Wie gutmütig das Lächeln seiner Lippen, wenn er so überlegen hin sagte: »se lat mi ok wull weller rut.«

Kurz vor dem Bahnhof verließ Ohm Schnoor das Gefährt. Die Pferde waren nicht lokomotivensicher. Hinnerk wendete den Wagen und stieg dann auch selbst auf einen Augenblick ab. Den Fuß am Tritt, nahm er, ganz gegen seine Gewohnheit, umständlich Abschied von seinem Ohm. Er band sogar die Pferde mit dem Leitseil am Deichselhaken fest und bedankte sich, die Hand des Alten in seiner Rechten.

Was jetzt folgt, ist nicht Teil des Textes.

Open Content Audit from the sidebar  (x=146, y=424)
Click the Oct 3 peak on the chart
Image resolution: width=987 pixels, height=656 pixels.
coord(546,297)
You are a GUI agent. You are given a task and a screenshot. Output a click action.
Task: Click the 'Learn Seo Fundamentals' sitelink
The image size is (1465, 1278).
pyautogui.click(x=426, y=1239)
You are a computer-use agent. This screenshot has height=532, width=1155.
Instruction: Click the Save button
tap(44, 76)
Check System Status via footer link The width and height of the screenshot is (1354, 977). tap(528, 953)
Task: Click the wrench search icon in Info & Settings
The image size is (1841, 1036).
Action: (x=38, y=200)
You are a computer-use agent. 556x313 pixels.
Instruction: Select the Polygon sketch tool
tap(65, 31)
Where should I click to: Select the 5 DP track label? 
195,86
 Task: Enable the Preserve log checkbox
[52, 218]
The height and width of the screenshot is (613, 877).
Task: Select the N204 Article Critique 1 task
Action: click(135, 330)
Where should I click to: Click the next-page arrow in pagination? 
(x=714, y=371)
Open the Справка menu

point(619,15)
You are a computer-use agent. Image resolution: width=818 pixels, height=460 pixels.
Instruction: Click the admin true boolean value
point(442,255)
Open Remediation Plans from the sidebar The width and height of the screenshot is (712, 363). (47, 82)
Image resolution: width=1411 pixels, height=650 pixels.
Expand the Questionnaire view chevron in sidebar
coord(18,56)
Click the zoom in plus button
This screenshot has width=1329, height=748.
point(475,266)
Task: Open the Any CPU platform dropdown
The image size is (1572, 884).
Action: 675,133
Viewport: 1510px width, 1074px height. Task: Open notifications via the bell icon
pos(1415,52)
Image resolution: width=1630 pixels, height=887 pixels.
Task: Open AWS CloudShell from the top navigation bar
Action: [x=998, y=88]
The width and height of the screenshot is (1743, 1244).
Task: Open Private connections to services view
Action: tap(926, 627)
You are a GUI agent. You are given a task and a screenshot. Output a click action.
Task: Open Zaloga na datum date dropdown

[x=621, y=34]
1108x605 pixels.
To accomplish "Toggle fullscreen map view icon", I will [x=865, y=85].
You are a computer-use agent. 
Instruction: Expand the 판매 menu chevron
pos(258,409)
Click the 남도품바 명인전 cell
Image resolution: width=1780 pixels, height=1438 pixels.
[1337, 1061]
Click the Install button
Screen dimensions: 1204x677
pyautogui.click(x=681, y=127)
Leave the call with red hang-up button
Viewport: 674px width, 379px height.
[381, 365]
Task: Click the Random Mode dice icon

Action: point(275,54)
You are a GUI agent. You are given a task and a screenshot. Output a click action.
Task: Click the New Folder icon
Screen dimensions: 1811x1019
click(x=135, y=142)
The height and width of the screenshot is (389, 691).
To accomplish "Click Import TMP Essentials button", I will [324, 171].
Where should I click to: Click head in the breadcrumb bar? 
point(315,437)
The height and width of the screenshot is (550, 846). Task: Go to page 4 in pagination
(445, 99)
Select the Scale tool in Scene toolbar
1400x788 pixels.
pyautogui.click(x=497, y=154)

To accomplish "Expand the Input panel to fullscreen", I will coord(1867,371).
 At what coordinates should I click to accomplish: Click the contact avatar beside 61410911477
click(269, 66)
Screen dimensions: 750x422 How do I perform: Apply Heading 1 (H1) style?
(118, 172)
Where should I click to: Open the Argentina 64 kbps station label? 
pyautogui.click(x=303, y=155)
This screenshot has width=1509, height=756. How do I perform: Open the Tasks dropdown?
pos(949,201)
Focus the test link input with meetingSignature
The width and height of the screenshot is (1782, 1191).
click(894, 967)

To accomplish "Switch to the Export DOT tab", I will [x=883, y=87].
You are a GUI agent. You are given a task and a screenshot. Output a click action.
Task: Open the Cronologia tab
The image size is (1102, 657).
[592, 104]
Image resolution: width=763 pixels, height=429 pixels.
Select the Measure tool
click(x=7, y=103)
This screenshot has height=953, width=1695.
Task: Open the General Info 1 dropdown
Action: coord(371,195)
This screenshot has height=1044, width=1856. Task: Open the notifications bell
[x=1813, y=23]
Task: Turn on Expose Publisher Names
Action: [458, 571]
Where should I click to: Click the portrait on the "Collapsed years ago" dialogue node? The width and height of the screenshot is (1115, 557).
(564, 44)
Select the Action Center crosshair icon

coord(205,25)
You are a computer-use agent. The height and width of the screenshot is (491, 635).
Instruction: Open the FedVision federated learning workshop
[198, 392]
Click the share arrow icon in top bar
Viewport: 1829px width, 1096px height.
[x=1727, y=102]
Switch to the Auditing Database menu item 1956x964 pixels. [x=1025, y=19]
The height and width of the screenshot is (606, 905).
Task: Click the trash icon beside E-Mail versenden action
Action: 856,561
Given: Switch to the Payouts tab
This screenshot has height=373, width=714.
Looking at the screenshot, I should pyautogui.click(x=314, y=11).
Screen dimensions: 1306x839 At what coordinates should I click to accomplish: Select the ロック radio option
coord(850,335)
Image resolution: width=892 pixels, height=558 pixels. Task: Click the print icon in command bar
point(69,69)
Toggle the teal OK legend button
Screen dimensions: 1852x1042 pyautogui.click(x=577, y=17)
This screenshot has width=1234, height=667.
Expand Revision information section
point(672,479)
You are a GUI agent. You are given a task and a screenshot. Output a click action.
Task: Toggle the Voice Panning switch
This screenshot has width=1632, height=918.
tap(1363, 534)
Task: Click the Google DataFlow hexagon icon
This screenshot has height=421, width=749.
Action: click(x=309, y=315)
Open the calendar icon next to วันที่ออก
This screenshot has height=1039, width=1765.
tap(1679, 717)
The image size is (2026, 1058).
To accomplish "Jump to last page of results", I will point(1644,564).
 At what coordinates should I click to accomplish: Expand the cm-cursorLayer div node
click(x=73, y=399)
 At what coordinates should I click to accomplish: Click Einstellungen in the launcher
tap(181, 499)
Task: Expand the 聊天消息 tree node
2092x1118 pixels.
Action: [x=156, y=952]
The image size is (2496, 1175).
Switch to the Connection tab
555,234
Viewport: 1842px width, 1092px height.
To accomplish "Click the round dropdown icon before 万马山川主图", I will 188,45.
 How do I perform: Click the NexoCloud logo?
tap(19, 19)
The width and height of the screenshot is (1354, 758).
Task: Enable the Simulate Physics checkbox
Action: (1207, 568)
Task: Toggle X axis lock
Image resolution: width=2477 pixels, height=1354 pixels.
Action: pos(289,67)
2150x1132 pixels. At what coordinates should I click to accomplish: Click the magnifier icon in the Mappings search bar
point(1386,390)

»Ohm«, sagte er, »da kann ich mich doch auf verlassen?«

»Daß ich in Kopenhagen gewesen bin?«

»Nein, was du mir über die Papiere gesagt hast.«

»Jung, was denkst du von mir! Ich werde dich doch nicht ins Unglück bringen!«

»Also ganz gewiß?«

»So gewiß, as ik Karl Schnoor heet.«

Hinnerk Schmidt ließ Ohm Schnoors Rechte und fragte dann: Kannst mir die Hand auf geben?«

»Hier!« beteuerte der große Ohm, und eine runde, weiche Hand legte sich in Hinnerks. »Hinnerk«, sagte er feierlich, »ich will nicht selig werden, wenn ich dich belogen habe.«

Das überzeugte Hinnerk, das machte seine Rührung fließen. Er fuhr in die Rocktasche und brachte ein Papier ans Licht. »Dat is din Schien.«

»Dat seh ik.«

»Un nu is he dat.« Hinnerk zerriß den Schein und ließ die Fetzen fallen. »So bün ik ok ni. För wat is wat.«

»Jung, Hinnerk!«

»De Schien is betalt, Ohm.«

Ohm hielt es für angemessen, sein Gesicht auf einen Augenblick zu verdüstern (er nahm ja keine Geschenke und kein Honorar), ließ sich aber besänftigen. Und, da er eigentlich niemals oder doch selten Darlehen zurückzahlte, am allerwenigsten aber in diesem Fall daran gedacht hatte, so war seine Rührung über die Güte seines Neffen entsprechend maßvoll. Den Schein hatte er fröhlich wie auch in andern Fällen unterschrieben mit dem inneren Vorbehalt, daß er nicht ernst genommen werden dürfe.